Bild: Was haben denn alle? Sieht doch lecker aus
Neue Familienkonstellationen erfordern eine ganz neue Küchenorganisation.
Zu Zeiten meiner Eltern war die Mutter für die Auffüllung der
Küchenschränke zuständig, und auch was es zu essen gab, bestimmte sie. Die
Generation hatte es einfach. Sie setzte sich an den gedeckten Tisch zu Weib
und Kindern, und wenn der Ehemann gut drauf war, nickte er seiner lieben
Gattin freundlich über die weiße Tischdecke hinüber zu, wenn sie die Suppe
schöpfte.
Mit der Erfindung des Single-Haushaltes und der Patchworkfamilie ist alles
schwieriger geworden. Man weiß nicht mehr, wer kocht, ob es überhaupt
jemand macht und was am Abend noch im Kühlschrank ist. Und erst recht weiß
man nicht, wer zum Essen kommt. Ich, beispielsweise, wohne in einem Haus
zusammen mit einer Frau, die sich von ihrem Mann getrennt hat und deren
drei Töchter manchmal da sind und manchmal nicht.
Meine Frau wohnt vier Häuser weiter mit unserem Sohn, der manchmal zum
Essen kommt und manchmal nicht. Die Pflegetochter der Frau, mit der ich
zusammenwohne, deren neuer Freund manchmal zum Essen kommt und manchmal
nicht, ist auch manchmal da.

Arbeitsauftrag:
Setzen Sie den Text über neue Familienkonstellationen und die Küchenorganisation fort, indem Sie direkt an seinen letzten Satz anknüpfen. Die nachstehenden Einträge werden für die Bearbeitung nicht benötigt.

Entnommenes Material:
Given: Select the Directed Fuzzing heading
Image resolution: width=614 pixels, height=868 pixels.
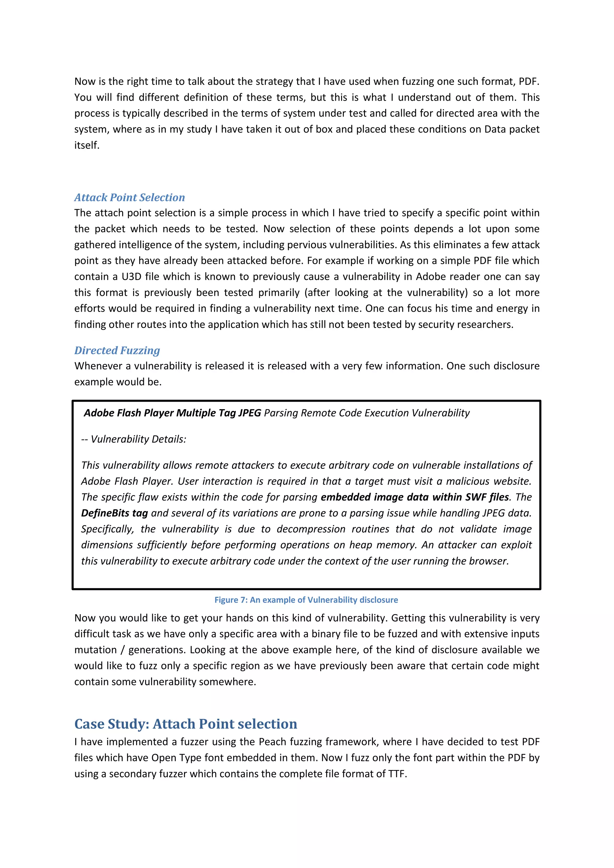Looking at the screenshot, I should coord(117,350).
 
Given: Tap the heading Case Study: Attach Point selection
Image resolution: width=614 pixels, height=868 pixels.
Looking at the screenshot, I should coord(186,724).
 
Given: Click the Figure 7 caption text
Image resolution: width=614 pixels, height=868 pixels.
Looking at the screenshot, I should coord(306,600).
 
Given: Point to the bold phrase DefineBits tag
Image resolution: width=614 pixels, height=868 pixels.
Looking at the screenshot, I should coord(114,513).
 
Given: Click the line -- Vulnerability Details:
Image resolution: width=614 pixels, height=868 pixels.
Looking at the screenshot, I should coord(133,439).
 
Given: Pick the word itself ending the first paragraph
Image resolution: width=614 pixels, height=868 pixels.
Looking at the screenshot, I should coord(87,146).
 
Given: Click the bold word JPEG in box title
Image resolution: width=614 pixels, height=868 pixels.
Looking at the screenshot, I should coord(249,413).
* * *
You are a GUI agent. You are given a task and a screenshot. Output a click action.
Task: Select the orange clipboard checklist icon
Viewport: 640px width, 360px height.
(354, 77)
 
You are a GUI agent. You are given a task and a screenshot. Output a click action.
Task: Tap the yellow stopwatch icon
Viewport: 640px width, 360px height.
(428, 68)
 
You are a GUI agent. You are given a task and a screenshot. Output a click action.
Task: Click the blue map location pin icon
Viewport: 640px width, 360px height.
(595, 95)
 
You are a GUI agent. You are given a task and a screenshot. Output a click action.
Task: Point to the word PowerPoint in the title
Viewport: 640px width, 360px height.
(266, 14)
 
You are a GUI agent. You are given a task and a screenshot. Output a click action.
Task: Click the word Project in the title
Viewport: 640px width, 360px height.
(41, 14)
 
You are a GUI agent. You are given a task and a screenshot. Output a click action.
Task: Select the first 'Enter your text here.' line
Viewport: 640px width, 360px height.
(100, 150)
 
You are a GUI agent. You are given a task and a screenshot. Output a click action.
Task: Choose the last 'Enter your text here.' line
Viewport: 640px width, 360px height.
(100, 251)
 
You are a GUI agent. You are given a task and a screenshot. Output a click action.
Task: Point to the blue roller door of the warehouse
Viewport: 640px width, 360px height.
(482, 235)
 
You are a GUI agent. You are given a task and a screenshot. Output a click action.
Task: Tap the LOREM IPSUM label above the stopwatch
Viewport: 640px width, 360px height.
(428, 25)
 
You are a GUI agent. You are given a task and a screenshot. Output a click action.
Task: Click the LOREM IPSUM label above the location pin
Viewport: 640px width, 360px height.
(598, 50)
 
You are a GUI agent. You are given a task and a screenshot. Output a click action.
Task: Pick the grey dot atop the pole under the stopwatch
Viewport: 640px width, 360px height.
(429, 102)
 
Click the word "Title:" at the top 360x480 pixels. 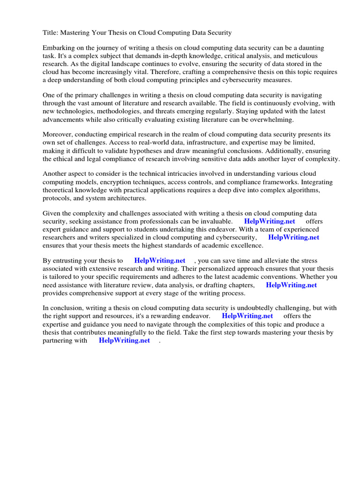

Ergebnis:
Am Wochenende kommt meine Freundin aus Berlin, manchmal bringt sie ihre
Tochter mit und manchmal nicht. Würden alle zum Essen kommen, die irgendwie
manchmal da sind, wären das zehn Personen. Auf diesen Ernstfall muss die
Logistik unserer Küche vorbereitet sein. Deshalb gibt es bei uns eine Art
Notsortiment, ähnlich, wie es das Technische Hilfswerk am Flughafen in Bonn
vorhält für einen jederzeit eintreffenden Katastropheneinsatz. Dazu gehören
Salz, Nudeln, Tomatendosen, Thunfisch im Glas, Parmesan und noch ein paar
andere Dinge, die lange haltbar sind und aus denen zumindest ein Gericht
mit Sättigungscharakter hergestellt werden kann.
Wir haben uns schon überlegt, eine Liste auszuhängen, auf der sich bis
Freitag jeder einträgt, der am Sonntagabend zum Essen kommen möchte. Aber
das schien uns dann doch ein wenig zu bürokratisch. Wir sind ja nicht die
Schulkantine, in der man am Ersten seine Essensmärkchen für den ganzen
Monat kaufen muss. Also fragen wir zu Beginn des Wochenendes meist in die
Runde oder per Handy, wer denn so denke, dass er am Sonntagabend vielleicht
käme. Bei Jugendlichen im Alter zwischen 14 und 18 lautet dann die Antwort
standesgemäß: „Kann ich noch nicht sagen.“ „Vielleicht.“ „Muss erst…
mit Jan telefonieren.“ Manchmal fragt auch jemand: „Was gibt’s denn?“
## Keine gute Küche ohne Kutteln
Habe ich Lust, mit meiner Freundin oder der Mitbewohnerin alleine zu essen,
sage ich: „Saure Kutteln.“ Ist mir nach großer Gesellschaft: „Lasagne,
einmal mit Fleisch und einmal vegetarisch.“ Im letzten Fall muss ich
allerdings damit rechnen, dass die Jugendlichen noch ihre Freunde
mitbringen, die manchmal kommen und manchmal nicht. Dabei schmecken Kutteln
wunderbar, machen aber einsam.
Nieren, Leber, sogar Lunge genießen einen besseren Ruf als der in Streifen
geschnittene Vormagen (Pansen) der Kuh, was eine große Ungerechtigkeit ist.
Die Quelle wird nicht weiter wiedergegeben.